My relationship with the crew is the same as some of my other important ties. During the brief times we are together, things are as they always have been. In this particular case, our physical location reflects our psychic one. The site is isolated from the rest of the world, it’s own special place, and our home beneath the stage is separate and hidden, it’s own magical, safe realm. The space creates a static reminder of who we are and who we can be in relation to each other and that this is separate from everything else.

Not to say the rest of our lives don’t matter.

Place, geographic, has always been important in how I think of myself. People create a different kind of space. Without us, the area beneath the stage is stark, cold, quiet, and empty. With us, it’s home.

I was in Seattle two weeks ago. Seattle is a strange place I don’t know how to interact with. G visited once as an undergrad and fell in love with parts of it in a rush of lusty passions for something different and a great glass library. S and T moved there after graduation and I went out when they got married.

Seattle and I had a whirlwind reminiscent of Celine and Jesse’s in Before Sunrise. Our time together was marked by the Burke-Gilman, dumpsters, eating from trees, bikes, getting lost in the woods and bay, and feelings of desperation, love, and loneliness.
This recent trip was more subdued. Instead of our initial intensity, we had a much delayed day-after trying to figure out how we could interact with each other—or even if we should. I went to different parts of the city with different people: I was with people I like quite a bit and don’t know how to be around.
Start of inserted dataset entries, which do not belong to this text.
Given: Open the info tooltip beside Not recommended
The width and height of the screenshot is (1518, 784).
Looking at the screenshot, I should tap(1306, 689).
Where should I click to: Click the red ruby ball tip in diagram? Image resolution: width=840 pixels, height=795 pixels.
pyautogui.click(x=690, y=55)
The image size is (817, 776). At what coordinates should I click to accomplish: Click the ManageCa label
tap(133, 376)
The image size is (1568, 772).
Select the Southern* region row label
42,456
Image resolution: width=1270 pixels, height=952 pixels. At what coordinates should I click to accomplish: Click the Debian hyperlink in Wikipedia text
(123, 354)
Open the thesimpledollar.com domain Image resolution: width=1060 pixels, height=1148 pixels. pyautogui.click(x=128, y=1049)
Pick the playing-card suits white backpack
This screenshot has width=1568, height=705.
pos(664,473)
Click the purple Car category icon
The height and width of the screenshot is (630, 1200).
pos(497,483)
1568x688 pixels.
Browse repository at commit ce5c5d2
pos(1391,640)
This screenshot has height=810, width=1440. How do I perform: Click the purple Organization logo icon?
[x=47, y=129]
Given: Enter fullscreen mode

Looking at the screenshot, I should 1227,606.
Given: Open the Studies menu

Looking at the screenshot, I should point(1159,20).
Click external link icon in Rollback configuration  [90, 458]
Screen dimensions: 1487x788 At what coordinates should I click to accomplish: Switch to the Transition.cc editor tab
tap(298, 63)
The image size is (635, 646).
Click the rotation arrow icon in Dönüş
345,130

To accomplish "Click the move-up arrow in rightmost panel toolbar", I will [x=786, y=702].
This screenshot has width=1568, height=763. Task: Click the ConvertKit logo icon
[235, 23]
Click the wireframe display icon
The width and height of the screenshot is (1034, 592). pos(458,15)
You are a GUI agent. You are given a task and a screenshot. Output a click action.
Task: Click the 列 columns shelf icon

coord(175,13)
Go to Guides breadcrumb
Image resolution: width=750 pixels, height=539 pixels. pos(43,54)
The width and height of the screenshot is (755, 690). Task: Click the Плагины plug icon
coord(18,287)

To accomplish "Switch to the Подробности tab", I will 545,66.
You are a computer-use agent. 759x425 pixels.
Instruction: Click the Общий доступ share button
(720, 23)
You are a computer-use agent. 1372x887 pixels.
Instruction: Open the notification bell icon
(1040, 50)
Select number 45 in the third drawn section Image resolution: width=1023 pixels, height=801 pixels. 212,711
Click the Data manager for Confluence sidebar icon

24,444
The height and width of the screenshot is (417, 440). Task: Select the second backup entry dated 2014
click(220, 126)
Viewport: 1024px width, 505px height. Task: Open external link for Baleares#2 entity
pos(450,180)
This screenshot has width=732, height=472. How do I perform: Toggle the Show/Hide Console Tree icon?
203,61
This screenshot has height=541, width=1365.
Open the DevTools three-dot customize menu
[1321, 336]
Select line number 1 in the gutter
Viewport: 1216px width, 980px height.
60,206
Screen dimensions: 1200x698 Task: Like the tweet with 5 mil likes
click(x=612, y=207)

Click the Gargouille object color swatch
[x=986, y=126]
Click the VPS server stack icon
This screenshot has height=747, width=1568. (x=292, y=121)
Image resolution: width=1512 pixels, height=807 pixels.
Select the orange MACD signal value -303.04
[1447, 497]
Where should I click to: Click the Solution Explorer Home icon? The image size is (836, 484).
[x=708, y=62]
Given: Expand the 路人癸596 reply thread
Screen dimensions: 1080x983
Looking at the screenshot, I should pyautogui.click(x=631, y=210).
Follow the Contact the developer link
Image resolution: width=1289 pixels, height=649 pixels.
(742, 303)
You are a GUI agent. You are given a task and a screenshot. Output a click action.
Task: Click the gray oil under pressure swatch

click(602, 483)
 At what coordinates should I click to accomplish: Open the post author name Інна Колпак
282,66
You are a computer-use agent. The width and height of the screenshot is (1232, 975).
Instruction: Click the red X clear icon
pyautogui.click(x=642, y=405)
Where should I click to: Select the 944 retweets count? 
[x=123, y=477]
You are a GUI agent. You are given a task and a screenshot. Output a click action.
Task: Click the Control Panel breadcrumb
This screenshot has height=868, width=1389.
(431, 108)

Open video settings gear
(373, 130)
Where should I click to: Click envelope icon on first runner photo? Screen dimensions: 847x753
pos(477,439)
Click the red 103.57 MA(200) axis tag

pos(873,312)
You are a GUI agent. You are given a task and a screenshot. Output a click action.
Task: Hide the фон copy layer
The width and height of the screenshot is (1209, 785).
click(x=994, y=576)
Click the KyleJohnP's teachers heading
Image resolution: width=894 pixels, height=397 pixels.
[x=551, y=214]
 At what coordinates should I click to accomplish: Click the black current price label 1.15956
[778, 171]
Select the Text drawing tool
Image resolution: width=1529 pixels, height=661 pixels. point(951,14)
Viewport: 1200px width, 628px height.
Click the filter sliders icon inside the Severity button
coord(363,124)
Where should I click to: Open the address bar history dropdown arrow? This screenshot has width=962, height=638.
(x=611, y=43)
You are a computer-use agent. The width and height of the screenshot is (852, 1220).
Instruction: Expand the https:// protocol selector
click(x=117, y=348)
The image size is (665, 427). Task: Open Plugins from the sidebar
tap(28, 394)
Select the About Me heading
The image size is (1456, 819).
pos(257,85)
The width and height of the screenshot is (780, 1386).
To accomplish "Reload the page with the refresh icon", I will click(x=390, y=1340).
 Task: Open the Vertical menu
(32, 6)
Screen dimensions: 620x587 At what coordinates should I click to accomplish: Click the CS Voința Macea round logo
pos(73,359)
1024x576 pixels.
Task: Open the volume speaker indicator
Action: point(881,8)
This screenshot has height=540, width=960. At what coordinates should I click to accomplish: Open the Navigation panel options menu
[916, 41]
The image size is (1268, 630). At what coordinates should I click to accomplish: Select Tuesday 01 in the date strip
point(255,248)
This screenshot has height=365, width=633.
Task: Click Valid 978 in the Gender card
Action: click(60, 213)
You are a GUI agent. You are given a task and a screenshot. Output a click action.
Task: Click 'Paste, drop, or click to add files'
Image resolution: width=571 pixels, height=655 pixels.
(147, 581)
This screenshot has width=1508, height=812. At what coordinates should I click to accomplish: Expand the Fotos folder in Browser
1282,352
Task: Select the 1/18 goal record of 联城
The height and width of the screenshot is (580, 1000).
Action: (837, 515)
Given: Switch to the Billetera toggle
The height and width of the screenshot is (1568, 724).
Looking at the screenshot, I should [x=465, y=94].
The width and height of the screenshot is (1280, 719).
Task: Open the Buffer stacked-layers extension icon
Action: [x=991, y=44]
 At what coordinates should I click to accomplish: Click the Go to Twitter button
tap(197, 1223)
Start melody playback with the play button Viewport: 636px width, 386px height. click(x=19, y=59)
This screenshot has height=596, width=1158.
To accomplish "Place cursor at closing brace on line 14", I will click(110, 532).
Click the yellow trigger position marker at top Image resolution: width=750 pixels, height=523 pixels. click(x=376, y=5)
People I don’t know who I am around; people I don’t know if I’m able to be who I am around.

And then there was S and suddenly I was home and me and everything in the world made sense. For the first time in months, possibly a year, I was m. again. I knew who I was because the strangeness of Seattle now had S, who turns a stark, cold, quiet, empty space into a place I belong to. S and I, the crew and I, have spent seven years building places together. In these places, there is nothing to be except for ourselves.*

*These statements reflect my feelings and interpretations of the world.